Cathy, the elementary school principal, and Maria Rasmussen, one of the district’s MTSS teachers, presented a live classroom demonstration at the Paynesville Public School District board meeting to show how recent LETRS teacher training translates into everyday instruction.
“The letters training we’ve done the last three years and applying it…this is a snapshot of what that looks like in kindergarten,” Maria Rasmussen told the board as she introduced a sequence of phonemic awareness exercises. She explained that learning to read “is not a natural process” and described the instructional progression from phonological awareness to phonics, then fluency and comprehension.
The kindergarten class performed Heggerty routines — short, daily exercises that emphasize syllable segmentation, onset‑rime and phoneme manipulation — while board members observed. The activities included vowel and consonant sound drills, blending practice and substitution exercises such as turning “set” into “sit” by changing the middle sound, demonstrating how teachers build students’ ability to hear and manipulate sounds.
Cathy framed the demonstration as part of a broader effort to implement the Minnesota Read Act and continue multi‑tiered supports. She thanked staff and noted the district will start a second LETRS cohort next year to train more teachers, saying, “behind every student success story is a staff member who championed for that student.”

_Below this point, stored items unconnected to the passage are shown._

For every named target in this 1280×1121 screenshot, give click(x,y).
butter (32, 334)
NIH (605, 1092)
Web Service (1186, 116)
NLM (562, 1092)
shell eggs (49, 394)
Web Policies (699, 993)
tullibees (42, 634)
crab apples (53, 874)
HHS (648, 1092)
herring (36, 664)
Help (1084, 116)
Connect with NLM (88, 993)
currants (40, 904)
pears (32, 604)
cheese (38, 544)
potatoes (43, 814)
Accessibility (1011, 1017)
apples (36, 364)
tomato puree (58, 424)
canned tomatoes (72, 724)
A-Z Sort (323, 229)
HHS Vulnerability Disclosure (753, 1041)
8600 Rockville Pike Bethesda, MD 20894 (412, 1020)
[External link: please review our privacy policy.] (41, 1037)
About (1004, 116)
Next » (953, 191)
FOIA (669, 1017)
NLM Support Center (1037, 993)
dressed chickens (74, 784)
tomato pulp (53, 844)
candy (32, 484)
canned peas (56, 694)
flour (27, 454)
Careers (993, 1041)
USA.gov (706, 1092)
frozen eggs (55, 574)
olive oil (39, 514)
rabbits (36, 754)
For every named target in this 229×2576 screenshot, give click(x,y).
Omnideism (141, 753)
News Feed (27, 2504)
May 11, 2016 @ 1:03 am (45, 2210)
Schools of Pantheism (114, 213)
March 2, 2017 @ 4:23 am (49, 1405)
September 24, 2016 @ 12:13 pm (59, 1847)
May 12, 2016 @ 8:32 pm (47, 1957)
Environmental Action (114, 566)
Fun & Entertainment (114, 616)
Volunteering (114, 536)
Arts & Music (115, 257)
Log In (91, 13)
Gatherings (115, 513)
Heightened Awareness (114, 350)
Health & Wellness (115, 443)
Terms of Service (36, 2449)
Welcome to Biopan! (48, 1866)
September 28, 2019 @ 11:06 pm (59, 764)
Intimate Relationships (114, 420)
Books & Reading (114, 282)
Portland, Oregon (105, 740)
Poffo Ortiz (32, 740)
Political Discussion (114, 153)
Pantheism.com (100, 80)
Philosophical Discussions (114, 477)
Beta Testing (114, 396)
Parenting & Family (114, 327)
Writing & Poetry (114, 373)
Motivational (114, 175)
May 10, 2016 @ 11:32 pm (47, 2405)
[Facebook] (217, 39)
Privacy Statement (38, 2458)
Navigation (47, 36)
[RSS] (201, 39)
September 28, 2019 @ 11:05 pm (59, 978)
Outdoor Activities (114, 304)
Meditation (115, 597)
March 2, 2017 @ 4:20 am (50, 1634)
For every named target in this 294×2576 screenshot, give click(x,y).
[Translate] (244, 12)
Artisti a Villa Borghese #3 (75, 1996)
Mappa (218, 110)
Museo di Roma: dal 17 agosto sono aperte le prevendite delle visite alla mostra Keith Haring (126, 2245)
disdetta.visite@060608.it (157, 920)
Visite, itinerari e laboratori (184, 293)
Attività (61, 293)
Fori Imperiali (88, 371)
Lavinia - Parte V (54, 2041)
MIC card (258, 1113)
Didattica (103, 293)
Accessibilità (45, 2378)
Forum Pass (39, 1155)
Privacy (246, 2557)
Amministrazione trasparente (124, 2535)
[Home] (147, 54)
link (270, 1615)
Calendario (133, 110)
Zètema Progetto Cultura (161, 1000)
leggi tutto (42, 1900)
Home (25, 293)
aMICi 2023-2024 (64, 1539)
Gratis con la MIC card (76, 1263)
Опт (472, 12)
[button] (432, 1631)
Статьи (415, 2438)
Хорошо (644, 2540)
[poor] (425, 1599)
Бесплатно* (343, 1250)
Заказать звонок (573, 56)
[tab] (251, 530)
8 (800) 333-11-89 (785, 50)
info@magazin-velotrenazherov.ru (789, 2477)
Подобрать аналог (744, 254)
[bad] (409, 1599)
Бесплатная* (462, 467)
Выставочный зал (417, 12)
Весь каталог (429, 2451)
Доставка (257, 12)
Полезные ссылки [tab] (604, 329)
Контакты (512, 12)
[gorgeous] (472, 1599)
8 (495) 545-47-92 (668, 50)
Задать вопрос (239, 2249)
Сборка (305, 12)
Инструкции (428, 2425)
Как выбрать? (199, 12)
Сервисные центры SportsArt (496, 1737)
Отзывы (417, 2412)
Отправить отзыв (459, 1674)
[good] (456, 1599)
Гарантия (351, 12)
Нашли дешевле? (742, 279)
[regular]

District leaders described the classroom activity as an example of how sustained teacher training feeds classroom practice: teacher manuals from the two‑year LETRS sequence were displayed for board members, and staff members said the work is intended to make decoding automatic so students can focus on comprehension as they advance.
The demonstration concluded with the principal and MTSS staff dismissing the class and thanking the board for the opportunity to show instruction in action. The board’s communications period then moved on to other end‑of‑year updates.